More often, the issue is not a lack of training but a disconnect between the new system and the realities of day-to-day work. When employees encounter exceptions, bottlenecks, or process gaps that the new workflow cannot accommodate efficiently, they naturally develop workarounds to keep work moving. In these situations, the training may have been successful—employees understand how the new system is supposed to operate—but the desired behaviors never fully take hold because the system does not align with operational reality. This helps explain why many organizations appear digitally transformed on paper while unofficial workflows, shadow processes, and manual workarounds continue operating beneath the formal system.

Recommendation: Audit post-implementation workarounds and shadow processes to identify where behavior failed to align with the intended workflow.


Why Employees “Go Back to the Old Way”

When organizations say employees reverted, what they often mean is:

  • The old process remained easier.
  • Managers did not reinforce expectations.
  • Legacy workflows never disappeared.
  • Success metrics rewarded old behavior.
  • Support ended too quickly.
  • The new process conflicted with operational reality.

This distinction matters.

It shifts the conversation away from blaming employees and toward evaluating the operating environment itself.

Many organizations unintentionally create conditions where reverting becomes the most efficient choice.

Employees are not rejecting change.

They are responding to incentives, friction, and workflow design.

Recommendation: Treat employee workarounds as signals that reveal friction inside the transformation rather than evidence of resistance alone.
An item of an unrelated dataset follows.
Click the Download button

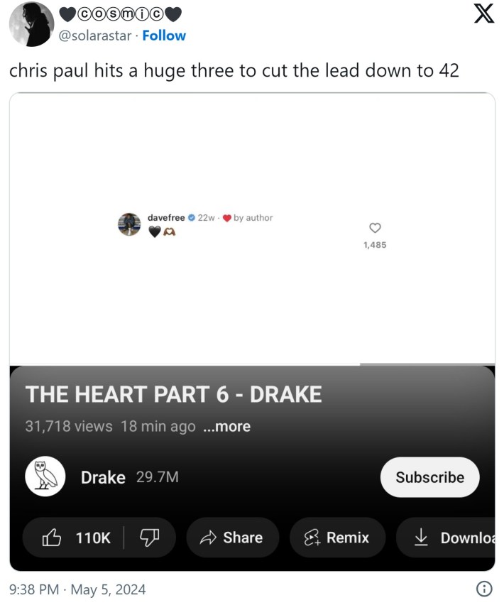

The Hidden Cost of Getting This Wrong

When organizations mistake training for transformation, the consequences extend far beyond adoption metrics. Software investments generate lower returns than expected, duplicate work begins to accumulate, data quality deteriorates, shadow processes emerge, customer service slows, and employees become frustrated as they navigate competing ways of working. While these operational impacts can be significant, there is another consequence that is often more damaging and far less visible: organizational cynicism.

Repeated change initiatives that fail to produce lasting behavior change can gradually erode employee confidence in future transformations. After experiencing enough rollouts that lose momentum shortly after launch, employees begin to assume that every new initiative is temporary. Rather than investing fully in the change, they wait for leadership attention to shift elsewhere before returning to familiar processes and routines. Over time, this pattern creates a trust gap between leadership intentions and employee expectations, making future transformations more difficult, more expensive, and slower to achieve. Unlike software licenses, implementation costs, or consulting fees, this erosion of trust rarely appears on a financial report, yet it can become one of the most significant barriers to organizational change.

Recommendation: Measure employee confidence, adoption sustainability, and signs of change fatigue after major transformations to identify resistance and trust issues before they become embedded in the culture.


Final Takeaway

Training is an important part of any transformation effort because it builds awareness, develops skills, and helps employees understand what is expected of them. However, capability alone does not create lasting change. Organizations do not transform simply because employees learn something new; they transform when employees consistently work differently over time. The most successful change initiatives recognize that training is only one piece of a much larger behavior-change equation. Leadership actions, workflow design, performance incentives, reinforcement mechanisms, support resources, and organizational expectations all influence whether new behaviors become embedded in daily operations.

For that reason, leaders should move beyond asking whether employees completed training and focus instead on what conditions make the desired behavior easier, expected, rewarded, and repeatable. Training can change what people know, but the operating environment largely determines what people actually do. In the end, organizations tend to get the behaviors their systems, processes, and leaders reinforce every day.